### Consignes à suivre
1) Dans le billet sur la drague au Cameroun, reprenez le passage commençant par « Je vous parlerai d’un » et se terminant par « à se comprendre. », en substituant « 1985 » à « 1982 ».
2) D'après le billet sur la drague au Cameroun, dans quelle ville le narrateur faisait-il sa Terminale ?

Je vous parlerai d’un temps qu’ils ne peuvent pas connaître…
Je suis né en 1982 et donc je fais partie de la génération Y. Mais quand je discute avec un adolescent camerounais d’aujourd’hui, j’ai la curieuse sensation qu’on n’arrivera jamais à se comprendre.
Parce que je lui parlerai d’un temps et d’une époque qu’il n’aura plus jamais l’opportunité de connaître…
Je vous parlerai de la drague
Aujourd’hui c’est devenu facile de baratiner une fille au Cameroun parce qu’il y a désormais Facebook et Instagram, mais il y a surtout WhatsApp et Messenger ! Et pourtant dans les années 1990 hein, c’était vraiment difficile jusqu’ààààààà…
Moi par exemple quand j’avais dragué Donatella à Ndikiniméki, j’étais parfois obligé de lancer plusieurs cailloux sur la toiture de leur maison avant qu’elle ne sorte pour vérifier si c’était effectivement moi. Et même quand je faisais Terminale à Bafoussam, je n’avais pas de téléphone et donc je pouvais rester devant le portail d’une fille du matin jusqu’à la tombée de la nuit…
À notre époque, les garçons et les filles ne possédaient pas de smartphone ni de tablette. On ne voyait pas les cuisses des filles comme on voit ça aujourd’hui facilement gratuitement dans la rue. Les filles n’étaient pas encore matérialistes comme celles d’aujourd’hui. On pouvait courtiser une demoiselle pendant des semestres et des semestres, avant –éventuellement !– de pouvoir recevoir son approbation (elles étaient toujours en train de nous dire que « Je vais réfléchir »).

### Extrait du listing
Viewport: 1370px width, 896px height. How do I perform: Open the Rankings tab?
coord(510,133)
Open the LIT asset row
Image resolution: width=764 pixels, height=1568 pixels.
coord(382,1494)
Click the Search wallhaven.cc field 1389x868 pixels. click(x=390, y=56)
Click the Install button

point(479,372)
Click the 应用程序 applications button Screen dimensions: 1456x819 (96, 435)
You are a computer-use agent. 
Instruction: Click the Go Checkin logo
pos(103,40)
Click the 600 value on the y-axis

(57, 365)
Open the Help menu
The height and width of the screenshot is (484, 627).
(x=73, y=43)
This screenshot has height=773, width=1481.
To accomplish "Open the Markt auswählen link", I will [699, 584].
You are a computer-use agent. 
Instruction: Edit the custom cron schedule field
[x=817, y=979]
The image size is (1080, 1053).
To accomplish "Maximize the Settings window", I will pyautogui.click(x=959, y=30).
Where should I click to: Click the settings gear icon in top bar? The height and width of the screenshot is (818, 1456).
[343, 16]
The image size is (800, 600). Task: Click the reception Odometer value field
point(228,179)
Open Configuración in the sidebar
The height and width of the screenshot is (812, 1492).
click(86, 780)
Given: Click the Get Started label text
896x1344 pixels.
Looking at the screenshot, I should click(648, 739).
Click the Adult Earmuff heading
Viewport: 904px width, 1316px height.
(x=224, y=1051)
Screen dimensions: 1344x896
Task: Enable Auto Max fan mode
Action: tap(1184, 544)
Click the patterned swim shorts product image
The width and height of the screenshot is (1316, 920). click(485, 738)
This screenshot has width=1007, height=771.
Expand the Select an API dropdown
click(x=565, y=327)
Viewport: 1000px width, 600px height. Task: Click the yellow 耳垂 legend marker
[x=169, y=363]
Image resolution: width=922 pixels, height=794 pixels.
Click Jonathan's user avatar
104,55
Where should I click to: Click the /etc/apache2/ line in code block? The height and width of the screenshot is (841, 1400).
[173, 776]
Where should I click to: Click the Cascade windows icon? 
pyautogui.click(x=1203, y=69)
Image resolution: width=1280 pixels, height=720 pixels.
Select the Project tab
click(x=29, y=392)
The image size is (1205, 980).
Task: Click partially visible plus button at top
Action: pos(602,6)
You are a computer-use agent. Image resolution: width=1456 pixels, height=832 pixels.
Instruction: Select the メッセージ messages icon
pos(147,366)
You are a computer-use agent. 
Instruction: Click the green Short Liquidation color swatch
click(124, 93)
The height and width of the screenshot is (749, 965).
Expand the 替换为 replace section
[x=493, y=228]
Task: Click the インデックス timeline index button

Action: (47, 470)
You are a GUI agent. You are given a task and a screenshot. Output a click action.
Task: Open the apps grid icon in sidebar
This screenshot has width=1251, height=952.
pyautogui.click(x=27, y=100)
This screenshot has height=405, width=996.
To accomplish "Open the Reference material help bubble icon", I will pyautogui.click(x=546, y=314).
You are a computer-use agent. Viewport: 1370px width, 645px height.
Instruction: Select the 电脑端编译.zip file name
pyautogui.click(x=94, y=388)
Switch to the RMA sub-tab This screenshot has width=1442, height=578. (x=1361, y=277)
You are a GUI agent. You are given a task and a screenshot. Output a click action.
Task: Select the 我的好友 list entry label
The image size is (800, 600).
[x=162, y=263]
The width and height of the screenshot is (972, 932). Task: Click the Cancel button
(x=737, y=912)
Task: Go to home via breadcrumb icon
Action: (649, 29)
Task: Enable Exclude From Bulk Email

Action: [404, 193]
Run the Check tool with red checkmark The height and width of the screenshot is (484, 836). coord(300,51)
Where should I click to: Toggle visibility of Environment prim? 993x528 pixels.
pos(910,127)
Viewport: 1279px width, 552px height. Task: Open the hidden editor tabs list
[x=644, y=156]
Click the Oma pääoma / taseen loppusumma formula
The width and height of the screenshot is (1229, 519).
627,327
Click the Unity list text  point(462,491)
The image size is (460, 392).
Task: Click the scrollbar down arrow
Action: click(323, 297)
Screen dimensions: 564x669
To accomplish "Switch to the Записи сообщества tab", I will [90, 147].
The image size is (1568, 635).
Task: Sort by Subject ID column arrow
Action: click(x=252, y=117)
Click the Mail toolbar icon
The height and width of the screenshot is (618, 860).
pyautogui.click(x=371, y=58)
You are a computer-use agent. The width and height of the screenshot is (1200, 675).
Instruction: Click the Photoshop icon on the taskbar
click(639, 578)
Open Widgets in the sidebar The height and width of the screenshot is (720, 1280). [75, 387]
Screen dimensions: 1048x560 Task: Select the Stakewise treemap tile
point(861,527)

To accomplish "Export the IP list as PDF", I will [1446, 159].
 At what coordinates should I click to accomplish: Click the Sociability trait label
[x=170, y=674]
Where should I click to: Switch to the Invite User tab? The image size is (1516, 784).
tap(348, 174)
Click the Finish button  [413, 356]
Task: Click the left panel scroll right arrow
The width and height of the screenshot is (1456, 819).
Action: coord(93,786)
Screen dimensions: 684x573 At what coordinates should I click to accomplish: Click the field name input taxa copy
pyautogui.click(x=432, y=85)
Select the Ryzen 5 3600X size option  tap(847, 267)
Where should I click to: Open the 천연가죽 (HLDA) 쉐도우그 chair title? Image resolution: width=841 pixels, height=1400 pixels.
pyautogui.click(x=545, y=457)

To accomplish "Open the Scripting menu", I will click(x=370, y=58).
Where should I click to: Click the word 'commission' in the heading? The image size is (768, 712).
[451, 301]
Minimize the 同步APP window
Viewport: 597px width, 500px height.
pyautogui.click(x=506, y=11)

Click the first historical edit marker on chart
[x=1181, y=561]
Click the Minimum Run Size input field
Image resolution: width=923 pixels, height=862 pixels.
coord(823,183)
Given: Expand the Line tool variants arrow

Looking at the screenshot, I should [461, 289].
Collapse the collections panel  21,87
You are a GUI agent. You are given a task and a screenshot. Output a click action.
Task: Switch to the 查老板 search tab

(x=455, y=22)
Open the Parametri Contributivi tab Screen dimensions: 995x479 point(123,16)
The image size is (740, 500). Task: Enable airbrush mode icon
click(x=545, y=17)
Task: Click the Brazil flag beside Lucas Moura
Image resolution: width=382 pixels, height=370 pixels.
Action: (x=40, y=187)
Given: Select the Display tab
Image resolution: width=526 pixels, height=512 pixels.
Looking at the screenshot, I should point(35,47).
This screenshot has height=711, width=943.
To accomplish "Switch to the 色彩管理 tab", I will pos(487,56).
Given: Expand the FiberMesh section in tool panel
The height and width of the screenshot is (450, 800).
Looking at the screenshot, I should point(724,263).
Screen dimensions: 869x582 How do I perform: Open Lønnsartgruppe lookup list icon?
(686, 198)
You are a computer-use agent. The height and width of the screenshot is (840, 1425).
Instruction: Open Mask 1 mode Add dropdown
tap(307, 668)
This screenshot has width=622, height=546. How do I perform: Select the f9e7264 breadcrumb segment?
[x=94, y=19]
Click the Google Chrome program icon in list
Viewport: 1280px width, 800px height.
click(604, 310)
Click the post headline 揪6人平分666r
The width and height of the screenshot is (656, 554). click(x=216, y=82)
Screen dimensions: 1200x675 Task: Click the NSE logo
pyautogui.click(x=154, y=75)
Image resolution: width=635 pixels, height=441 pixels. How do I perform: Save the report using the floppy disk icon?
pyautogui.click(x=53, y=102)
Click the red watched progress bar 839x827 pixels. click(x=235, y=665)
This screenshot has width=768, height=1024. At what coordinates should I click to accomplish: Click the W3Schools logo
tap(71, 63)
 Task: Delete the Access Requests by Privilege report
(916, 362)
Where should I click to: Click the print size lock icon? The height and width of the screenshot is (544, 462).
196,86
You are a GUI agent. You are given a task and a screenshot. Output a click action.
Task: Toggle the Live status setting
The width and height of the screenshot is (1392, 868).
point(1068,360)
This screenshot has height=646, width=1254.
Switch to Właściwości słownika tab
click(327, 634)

### Résultats obtenus
1)
Je vous parlerai d’un temps qu’ils ne peuvent pas connaître…
Je suis né en 1985 et donc je fais partie de la génération Y. Mais quand je discute avec un adolescent camerounais d’aujourd’hui, j’ai la curieuse sensation qu’on n’arrivera jamais à se comprendre.

2) À Bafoussam.